# Training and Visualizing a Decision Tree

In [2]:
from sklearn.datasets import load_iris
from sklearn.tree import DecisionTreeClassifier

iris = load_iris()
X = iris.data[:,2:] #petal length and width
y = iris.target

tree_clf = DecisionTreeClassifier(max_depth=2)
tree_clf.fit(X,y)

DecisionTreeClassifier(class_weight=None, criterion='gini', max_depth=2,
            max_features=None, max_leaf_nodes=None,
            min_impurity_split=1e-07, min_samples_leaf=1,
            min_samples_split=2, min_weight_fraction_leaf=0.0,
            presort=False, random_state=None, splitter='best')

Trained trees can be visualized using the `export_graphviz()` method

In [4]:
from sklearn.tree import export_graphviz

export_graphviz(
        tree_clf,
        out_file='./images/iris_tree.dot',
        feature_names=iris.feature_names[2:],
        class_names = iris.target_names,
        rounded = True,
        filled = True
)

! dot -Tpng ./images/iris_tree.dot -o ./images/iris_tree.png


![iris_tree.png](attachment:iris_tree.png)


# Making Predictions

The idea behind a tree used for classification is 'asking questions' in each tree node. Each node divides the data into two classes according to a parameter and a threshold set for each node. For example, in the tree trained above the first criteria used for the division is the petal length of 2.45 cm. If the instance has a petal length less than or equal to 2.45 cm, it is sent to the left. Otherwise, the instance is sent to the right. An advantage of Decision Trees is that they require little data preparation. For example, data scaling or centering is not needed for Decision Trees.

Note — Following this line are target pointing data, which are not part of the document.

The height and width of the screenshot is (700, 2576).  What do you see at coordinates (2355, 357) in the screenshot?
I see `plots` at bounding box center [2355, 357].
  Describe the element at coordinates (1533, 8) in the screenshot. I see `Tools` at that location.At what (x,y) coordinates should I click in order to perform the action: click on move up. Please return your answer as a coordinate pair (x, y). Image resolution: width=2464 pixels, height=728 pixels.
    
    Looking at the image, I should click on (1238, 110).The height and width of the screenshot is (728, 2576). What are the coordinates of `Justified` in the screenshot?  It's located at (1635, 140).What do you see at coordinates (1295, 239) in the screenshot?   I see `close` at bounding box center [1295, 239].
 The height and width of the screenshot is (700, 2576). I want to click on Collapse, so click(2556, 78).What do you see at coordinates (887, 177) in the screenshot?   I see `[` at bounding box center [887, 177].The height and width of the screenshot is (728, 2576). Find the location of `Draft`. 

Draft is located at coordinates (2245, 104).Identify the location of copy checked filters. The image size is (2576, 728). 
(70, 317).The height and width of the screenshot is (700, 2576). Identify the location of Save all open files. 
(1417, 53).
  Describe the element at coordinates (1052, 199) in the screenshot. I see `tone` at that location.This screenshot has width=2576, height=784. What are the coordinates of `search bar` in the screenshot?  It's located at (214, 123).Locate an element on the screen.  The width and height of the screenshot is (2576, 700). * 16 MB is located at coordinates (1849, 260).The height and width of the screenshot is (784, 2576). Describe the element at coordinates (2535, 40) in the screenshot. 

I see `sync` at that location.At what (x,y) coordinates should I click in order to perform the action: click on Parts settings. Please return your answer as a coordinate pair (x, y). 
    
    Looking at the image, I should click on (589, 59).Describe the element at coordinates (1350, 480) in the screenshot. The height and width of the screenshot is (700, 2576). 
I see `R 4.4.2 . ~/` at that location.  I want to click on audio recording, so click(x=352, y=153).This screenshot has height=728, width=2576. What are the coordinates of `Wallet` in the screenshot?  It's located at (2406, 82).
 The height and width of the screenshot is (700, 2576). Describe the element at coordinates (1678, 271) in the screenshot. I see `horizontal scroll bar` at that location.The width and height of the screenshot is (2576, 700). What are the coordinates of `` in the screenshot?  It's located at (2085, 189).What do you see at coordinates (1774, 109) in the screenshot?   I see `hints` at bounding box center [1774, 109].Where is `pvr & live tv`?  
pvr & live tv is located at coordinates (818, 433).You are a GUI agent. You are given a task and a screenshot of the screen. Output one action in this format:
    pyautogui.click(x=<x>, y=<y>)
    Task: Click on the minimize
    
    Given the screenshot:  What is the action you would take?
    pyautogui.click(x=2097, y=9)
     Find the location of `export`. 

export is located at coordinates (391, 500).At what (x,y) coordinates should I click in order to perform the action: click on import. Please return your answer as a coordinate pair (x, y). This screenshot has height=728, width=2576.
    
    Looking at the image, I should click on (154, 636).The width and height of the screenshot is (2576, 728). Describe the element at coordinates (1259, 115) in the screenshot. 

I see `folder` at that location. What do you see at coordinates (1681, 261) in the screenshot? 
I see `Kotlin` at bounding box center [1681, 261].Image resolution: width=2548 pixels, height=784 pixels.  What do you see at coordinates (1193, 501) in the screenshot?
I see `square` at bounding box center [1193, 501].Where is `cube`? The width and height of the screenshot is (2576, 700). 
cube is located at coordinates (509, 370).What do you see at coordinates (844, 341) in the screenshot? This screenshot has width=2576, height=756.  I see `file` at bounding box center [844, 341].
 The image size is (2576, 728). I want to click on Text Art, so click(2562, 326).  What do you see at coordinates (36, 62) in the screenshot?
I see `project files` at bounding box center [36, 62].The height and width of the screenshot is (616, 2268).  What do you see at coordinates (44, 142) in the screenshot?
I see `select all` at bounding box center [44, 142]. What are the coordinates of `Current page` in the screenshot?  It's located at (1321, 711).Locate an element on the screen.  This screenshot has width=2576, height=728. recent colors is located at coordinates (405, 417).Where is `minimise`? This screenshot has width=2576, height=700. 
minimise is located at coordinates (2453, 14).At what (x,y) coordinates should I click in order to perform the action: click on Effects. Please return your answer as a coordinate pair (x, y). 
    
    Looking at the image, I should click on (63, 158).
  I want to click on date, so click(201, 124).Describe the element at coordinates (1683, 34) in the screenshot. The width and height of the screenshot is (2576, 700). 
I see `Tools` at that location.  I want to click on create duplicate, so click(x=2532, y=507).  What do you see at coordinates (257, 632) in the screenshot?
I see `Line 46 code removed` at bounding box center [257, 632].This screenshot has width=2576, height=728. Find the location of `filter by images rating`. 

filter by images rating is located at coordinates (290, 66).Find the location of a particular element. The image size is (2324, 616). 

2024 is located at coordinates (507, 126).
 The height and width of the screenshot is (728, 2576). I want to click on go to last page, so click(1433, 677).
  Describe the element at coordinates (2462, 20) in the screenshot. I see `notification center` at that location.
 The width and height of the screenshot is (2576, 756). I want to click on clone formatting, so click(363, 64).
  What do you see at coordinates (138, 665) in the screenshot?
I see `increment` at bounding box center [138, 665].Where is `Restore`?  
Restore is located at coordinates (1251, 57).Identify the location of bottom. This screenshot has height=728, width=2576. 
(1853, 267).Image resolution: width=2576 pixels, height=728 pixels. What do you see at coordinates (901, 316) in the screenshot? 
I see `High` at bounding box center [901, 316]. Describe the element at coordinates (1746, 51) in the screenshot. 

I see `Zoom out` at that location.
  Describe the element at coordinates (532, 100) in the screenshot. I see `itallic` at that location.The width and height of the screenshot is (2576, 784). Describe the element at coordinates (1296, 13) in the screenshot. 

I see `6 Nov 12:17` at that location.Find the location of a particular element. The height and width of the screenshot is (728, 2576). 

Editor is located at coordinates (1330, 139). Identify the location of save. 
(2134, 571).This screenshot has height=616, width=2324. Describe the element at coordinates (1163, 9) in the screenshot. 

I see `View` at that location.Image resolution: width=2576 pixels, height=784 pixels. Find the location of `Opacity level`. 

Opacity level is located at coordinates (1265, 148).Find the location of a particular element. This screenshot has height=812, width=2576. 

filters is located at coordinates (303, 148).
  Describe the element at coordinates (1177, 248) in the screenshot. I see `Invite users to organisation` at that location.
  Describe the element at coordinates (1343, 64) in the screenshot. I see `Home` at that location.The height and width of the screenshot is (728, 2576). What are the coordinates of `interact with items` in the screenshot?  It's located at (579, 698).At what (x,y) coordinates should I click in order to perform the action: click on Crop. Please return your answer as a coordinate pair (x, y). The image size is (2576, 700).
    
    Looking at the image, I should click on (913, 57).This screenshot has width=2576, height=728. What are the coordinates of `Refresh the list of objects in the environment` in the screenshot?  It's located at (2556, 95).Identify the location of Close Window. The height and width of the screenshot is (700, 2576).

Another advantage of decision tree is that their process of classification is easy to interpret. This is why this model is called a white box model. On the other hand, models where it is difficult to interpret the reasons that lead to a decision, such as Random Forests and Neural Networks, are called black box models. 

In the visualization, the `sample` attribute shows how many training instances are being used in that node and the `value` attribute shows how many instances of each class are in the node. The `gini` attribute measures the impurity of a node: the node is pure (`gini = 0`) when the node only has instances of only one class. The gini index in each node is given by the equation

$G = 1 - \sum_{k=1}^{n}p_{k}^{2}$

where $p_{k}$ is the ration of the class $k$ among the total instances in the node. For example, for the left node in the second level the gini index would be

$G = 1 - (\frac{0}{54})^{2} - (\frac{49}{54})^{2} - (\frac{5}{54})^{2}$

# Estimating Class Probabilities

Decision Trees can estimate the probability that an instace belongs to a certain class. This probability is calculated using the ratios of each class in the node in which the instance would belong. For example, a flower with petals 5 cm long and 1.5 cm wide would have 0% chance of being Setosa, 90.7% Versicolor, and 9.3% Virginica.


In [5]:
tree_clf.predict_proba([[5, 1.5]])

array([[ 0.        ,  0.90740741,  0.09259259]])

# The CART Training Algorithm

The algorithm used in Scikit-Learn to train the Decision Trees is called *Classification And Regression Tree* (CART). The idea of this algorithm was described earlier: split the data into two sets according to a feature $k$ and a value $t_{k}$. The values for $k$ and $t_{k}$ are chosen so the pair $(k, t_{k})$ is that one that results in the most purest subsets. With that in mind, the cost function of the CART algorithm is

$J(k, t_{k}) = \frac{m_{left}}{m}G_{left} + \frac{m_{right}}{m}G_{right}$

where $G$ is the gini index and $m$ the number of instances in each subset. 

This procedure is repeated until the tree reaches its maximum depth or when the algorithm cannot find a split that reduces impurity. Other conditions can be set in the hyperparameters to control the stopping conditions.

The problem of the CART algorithm is that it is a greedy algorithm. It searches for the optimal split at each level but does not guarantee that the splits in the upper levels will lead to the lowest possible impurity in the bottom levels. This is why the solution found using Decision Trees is a good solution but not necessary the best solution. 

Other problem encountered when using the CART algorithm is that it requires $O(\exp(m))$ time to reach a solution, because it is solvig an NP-Complete problem. This exponential dependence makes the time for large datasets too large for practical purposes.